“But I don’t want comfort. I want God, I want poetry, I want real danger, I want freedom, I want goodness. I
want sin.” – the Savage, from the dialog with Mustapha Mond.
The events of this book take place in an unusual futuristic dystopian world. Unlike Orwell’s 1984, in Huxley’s reality everyone is happy and live a worry-free life. Humans aren’t born but genetically engineered, grown in labs and conditioned to think and act like everyone else. They stay young for a lifetime and they always look beautiful. When they feel anxious, they take so called “soma” – a government approved drug that makes their uneasiness to go away. They have no attachments, no sense of belonging, no appreciation for art. They have everything available on the tap at any time including having sex with anyone they choose. Everyone belongs to everyone.
Bernard, one of the main characters, is different. He doesn’t quite fit in as he searches for the meaning of life. One day he travels to the land of Savages – a remote place where a group of people similar to the human race as we know it live.
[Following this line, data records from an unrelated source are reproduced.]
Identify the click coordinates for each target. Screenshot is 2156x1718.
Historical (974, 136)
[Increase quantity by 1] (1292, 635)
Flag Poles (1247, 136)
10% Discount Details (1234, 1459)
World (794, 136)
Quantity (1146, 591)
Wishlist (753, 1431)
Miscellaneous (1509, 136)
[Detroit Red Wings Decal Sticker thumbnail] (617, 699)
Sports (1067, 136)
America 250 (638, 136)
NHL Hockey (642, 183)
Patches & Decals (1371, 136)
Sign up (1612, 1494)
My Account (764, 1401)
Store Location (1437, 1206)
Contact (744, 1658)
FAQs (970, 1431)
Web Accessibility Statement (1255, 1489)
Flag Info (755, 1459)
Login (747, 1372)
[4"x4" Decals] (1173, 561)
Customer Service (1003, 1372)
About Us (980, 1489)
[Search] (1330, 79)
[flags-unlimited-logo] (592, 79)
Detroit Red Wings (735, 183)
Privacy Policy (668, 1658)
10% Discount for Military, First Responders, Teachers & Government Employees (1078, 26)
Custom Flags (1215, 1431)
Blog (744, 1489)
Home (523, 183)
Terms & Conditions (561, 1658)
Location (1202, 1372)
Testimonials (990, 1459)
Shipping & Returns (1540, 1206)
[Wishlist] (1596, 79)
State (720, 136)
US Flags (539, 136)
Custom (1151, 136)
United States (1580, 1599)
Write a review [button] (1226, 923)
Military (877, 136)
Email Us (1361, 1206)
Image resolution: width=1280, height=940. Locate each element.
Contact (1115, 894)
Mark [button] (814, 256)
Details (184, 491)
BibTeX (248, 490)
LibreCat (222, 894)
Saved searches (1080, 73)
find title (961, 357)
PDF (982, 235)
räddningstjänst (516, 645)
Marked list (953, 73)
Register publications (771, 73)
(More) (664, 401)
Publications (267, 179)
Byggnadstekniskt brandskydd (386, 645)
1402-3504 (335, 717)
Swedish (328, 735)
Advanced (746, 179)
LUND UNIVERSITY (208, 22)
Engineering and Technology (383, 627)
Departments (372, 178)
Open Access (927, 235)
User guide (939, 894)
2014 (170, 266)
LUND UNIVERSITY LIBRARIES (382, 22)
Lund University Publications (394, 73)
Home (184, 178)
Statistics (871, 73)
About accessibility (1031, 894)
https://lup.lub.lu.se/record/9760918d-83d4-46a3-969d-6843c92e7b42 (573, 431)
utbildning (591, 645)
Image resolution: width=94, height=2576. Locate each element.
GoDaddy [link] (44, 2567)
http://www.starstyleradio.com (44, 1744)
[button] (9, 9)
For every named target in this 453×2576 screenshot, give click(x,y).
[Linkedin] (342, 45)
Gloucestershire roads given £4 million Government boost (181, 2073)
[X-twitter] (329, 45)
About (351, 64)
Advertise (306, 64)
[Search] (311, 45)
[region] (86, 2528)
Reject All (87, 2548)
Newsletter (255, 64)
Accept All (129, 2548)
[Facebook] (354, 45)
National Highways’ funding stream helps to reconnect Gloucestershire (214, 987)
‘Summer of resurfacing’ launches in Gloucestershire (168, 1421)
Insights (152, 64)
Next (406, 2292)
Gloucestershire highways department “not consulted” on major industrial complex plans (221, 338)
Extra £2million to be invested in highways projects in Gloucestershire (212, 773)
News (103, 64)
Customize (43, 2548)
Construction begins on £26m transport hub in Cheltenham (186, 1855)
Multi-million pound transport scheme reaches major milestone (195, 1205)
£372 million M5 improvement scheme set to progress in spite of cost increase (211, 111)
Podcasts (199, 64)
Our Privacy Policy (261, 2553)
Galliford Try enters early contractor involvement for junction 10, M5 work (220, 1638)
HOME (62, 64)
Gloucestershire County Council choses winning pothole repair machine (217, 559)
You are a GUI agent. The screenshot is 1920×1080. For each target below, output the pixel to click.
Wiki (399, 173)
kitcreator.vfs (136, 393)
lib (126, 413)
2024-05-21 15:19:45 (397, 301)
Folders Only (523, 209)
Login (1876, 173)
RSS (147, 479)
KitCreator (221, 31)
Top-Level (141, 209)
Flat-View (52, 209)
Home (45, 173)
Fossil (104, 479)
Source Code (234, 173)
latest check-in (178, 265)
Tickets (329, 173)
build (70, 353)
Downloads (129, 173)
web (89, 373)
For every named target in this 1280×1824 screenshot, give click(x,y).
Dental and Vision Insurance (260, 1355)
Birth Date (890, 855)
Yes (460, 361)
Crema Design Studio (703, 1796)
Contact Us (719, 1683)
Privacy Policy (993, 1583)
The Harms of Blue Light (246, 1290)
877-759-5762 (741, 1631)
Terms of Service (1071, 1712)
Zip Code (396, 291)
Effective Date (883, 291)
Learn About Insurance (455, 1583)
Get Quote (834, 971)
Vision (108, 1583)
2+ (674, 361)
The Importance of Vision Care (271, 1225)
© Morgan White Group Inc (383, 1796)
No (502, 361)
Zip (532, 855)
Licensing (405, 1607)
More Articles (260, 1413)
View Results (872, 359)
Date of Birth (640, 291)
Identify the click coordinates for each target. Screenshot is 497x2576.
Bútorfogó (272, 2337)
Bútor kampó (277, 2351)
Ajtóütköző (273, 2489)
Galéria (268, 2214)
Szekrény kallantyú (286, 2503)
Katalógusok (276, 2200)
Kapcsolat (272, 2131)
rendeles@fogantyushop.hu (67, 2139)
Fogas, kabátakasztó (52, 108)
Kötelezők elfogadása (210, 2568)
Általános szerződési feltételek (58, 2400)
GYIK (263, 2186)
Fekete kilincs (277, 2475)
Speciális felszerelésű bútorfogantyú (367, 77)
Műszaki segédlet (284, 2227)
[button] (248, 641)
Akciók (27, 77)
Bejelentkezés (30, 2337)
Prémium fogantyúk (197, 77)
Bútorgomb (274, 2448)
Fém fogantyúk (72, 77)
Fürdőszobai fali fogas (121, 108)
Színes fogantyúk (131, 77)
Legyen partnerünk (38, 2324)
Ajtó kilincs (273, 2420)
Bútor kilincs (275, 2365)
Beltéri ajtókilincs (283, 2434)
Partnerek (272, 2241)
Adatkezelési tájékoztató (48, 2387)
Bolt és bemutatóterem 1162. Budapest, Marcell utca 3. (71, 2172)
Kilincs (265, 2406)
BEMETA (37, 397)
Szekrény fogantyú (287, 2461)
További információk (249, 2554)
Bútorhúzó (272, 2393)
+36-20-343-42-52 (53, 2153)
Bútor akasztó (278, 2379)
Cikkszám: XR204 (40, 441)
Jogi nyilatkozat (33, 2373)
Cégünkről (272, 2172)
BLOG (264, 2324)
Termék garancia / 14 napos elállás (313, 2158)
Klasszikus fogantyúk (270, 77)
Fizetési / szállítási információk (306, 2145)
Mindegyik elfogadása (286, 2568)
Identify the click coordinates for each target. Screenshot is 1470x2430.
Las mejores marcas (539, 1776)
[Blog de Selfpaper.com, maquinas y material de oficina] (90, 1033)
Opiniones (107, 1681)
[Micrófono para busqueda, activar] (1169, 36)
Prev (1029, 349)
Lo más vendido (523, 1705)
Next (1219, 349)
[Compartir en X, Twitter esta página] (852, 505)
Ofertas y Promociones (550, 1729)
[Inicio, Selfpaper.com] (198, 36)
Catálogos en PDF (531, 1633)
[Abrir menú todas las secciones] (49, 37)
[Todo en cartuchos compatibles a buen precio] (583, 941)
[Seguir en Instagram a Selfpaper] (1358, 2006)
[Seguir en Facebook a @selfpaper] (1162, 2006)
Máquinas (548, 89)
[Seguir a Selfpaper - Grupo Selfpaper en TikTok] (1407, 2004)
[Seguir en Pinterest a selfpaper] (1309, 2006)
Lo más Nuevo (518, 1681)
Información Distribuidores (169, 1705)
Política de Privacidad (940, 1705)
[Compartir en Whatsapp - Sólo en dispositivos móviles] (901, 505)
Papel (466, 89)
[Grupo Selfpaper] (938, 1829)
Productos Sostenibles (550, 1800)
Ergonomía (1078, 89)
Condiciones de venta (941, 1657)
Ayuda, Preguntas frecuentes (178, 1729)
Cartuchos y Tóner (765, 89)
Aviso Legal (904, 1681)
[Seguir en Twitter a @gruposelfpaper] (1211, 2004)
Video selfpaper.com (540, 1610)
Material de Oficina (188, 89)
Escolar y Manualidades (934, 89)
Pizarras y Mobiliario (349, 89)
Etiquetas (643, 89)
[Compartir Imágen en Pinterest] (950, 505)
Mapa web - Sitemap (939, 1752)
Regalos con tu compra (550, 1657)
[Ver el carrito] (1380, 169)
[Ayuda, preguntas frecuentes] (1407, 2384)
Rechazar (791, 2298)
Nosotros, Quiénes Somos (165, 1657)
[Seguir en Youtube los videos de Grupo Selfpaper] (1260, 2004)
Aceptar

There, Bernard meets John the Savage who’s mother was “born” in a happy world but was forced to live at the Savage Reservation for many years. Bernard decides to bring them back to his spotless reality as an experiment. The Savage is looking forward to explore the new society but he is not accepted there. He still values human emotions, literature, and family ties. His mother dies and he turns into exile where he eventually ends his life.
I found the premise of this book quite interesting. And I can see how ground-breaking it was when it was written in 1932. However, the execution was lacking for me. The main characters are poorly developed and flat which makes it hard to connect with them. The storytelling was simply dull and boring. Very dense, difficult to absorb writing made me want to stop reading it multiple times. I kept going only because this book is considered to be classic. I really wanted to like it but I just couldn’t.
As a social message, as a novel, and as a statement on the way in which mankind should behave, I find Brave New World inferior in almost every way to 1984. The one word of praise I will give to Huxley’s novel is that his dystopia is more unusual and more intriguing than Orwell’s. If only he had done something more with it.